Vitamin D is critical for immune defense, osteoporosis prevention, heart health, and more. While foods such as salmon and trout contain it, some beverages do, too. Here are four of them.
Since the 1930s, vitamin D has been added to cow’s milk. “Although it is voluntary in the U.S., most cow’s milk is fortified with vitamin D to help Americans get enough,” Julie Stefanski, MEd, RDN, spokesperson for the Academy of Nutrition and Dietetics, told Health.
According to the U.S. Dairy Council, vitamin D-fortified milk must contain at least 100 International Units (IU) and up to 150 IU of vitamin D per 8-ounce serving. One cup of 1% fortified milk, for example, provides 104 IU (17% of the Daily Value).
Of course, vitamin D isn’t the only important nutrient you’ll get from fortified milk—each glass also contains calcium, phosphorus, potassium, and protein.
If you’re not a big milk drinker, Stefanski recommends adding some to other beverages, such as coffee. “Rather than adding a creamer that’s made from corn syrup, vegetable oil, or coconut oil, opt for a serving of cow’s milk,” she said. “The classic recipe for certain coffee beverages, such as a latte or cappuccino, includes a good portion of milk to create the drink.”

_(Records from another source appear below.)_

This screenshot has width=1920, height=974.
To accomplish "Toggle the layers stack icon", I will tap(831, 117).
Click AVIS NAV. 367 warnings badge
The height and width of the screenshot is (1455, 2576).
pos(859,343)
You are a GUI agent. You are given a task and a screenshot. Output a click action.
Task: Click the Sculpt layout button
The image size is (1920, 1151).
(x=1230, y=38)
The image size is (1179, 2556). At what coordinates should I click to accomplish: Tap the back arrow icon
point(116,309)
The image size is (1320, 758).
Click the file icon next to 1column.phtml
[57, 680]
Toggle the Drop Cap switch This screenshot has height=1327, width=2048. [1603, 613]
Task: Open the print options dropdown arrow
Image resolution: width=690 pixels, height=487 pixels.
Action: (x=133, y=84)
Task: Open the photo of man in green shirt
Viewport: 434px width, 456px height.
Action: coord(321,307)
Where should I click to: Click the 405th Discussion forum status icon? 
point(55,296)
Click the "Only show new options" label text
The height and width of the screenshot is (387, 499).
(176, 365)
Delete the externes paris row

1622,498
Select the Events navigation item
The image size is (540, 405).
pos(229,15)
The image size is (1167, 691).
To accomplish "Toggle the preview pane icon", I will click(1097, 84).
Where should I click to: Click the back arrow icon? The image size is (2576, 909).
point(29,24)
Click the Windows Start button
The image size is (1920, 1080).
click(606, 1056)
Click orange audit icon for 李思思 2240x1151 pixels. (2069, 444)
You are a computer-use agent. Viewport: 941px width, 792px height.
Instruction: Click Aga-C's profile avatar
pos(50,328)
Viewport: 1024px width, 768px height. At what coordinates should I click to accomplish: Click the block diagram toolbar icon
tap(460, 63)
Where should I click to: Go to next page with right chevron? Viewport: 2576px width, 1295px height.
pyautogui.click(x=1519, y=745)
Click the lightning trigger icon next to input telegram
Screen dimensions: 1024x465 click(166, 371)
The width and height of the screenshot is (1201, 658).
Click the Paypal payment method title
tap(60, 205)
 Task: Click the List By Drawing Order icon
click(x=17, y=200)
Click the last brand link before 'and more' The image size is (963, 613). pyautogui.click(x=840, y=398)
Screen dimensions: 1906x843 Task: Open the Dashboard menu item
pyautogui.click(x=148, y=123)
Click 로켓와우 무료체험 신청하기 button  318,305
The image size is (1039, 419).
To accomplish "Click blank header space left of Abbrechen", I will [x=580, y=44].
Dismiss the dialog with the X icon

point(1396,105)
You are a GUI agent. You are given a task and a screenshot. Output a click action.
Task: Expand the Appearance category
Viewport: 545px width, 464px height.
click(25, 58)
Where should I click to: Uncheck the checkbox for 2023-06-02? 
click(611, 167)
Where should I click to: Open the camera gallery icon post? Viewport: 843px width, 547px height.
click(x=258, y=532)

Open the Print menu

Dairy doesn’t own the market on vitamin D fortification. Many plant-based milks, such as soy, almond, cashew, rice, and pea, have added vitamin D. However, as with dairy milk, fortification isn’t required, so be sure to check labels to see how much you’re getting. “Plant-based milks often mimic the vitamin D content of fortified cow’s milk, but not all products are the same,” said Stefanski.
Almond Breeze Unsweetened Original Almondmilk, for example, contains 25% of the Daily Value of vitamin D per 8-ounce serving. Elmhurst’s Unsweetened Almond Milk, on the other hand, doesn’t contain any.
Orange juice began being fortified with vitamin D in the 1990s. Today, fortified OJ can provide around 100 IU of vitamin D (17% DV) per cup.
“[It] typically also supplies calcium, which is likewise beneficial for bone health,” Emma Laing, PhD, RDN, FAND, a clinical professor of nutritional sciences at the University of Georgia, told Health. Depending on the juice you choose, you could get over 60% of the Daily Value of calcium, plus other beneficial nutrients like vitamins A and E.
Mushrooms are the only plant-based food that naturally supplies vitamin D. When simmered into a drinkable broth, they can offer a surprising dose of the vitamin. But like other fortified drinks, not every mushroom broth contains vitamin D.
Whether it does or not depends on if the mushrooms were treated with UV light to increase vitamin D and how they were processed into broth, according to Stefanski. A 2025 study found that longer boiling times may reduce the availability of vitamin D.
If you’re making mushroom broth yourself, check the label to see whether your mushrooms have been treated with UV light. And keep simmering time to a minimum to retain as much vitamin D as possible.
The Recommended Daily Allowance (RDA) of vitamin D for adults is 600 IU per day, with a safe upper limit of 4,000 IU for most adults. Fortunately, there’s little danger of overdoing it on vitamin D from food alone.
“It is very difficult to get too much vitamin D from food,” Jim Painter, PhD, RDN, nutrition program director at John Patrick University, told Health. He pointed out that low vitamin D levels, rather than excessively high levels, are far more common worldwide. (With supplements, however, it is possible to consume harmful amounts.)
Drinks are an excellent place to start boosting your intake, but foods are key as well. To reach daily targets, Painter recommends including plenty of fatty fish, “the highest source by far” of vitamin D in your diet. Rainbow trout, salmon, tuna, and sardines are all rich sources. Egg yolks and certain varieties of mushrooms also contain vitamin D, and many foods—such as yogurt, cheese, and cereals—are fortified with it.
Finally, wherever you get your vitamin D, don’t forget one important tip: “Because vitamin D is a fat-soluble vitamin, consuming vitamin D-rich foods along with healthy fats, such as olive oil, avocado, nuts, or seeds, can help enhance its absorption,” said Laing.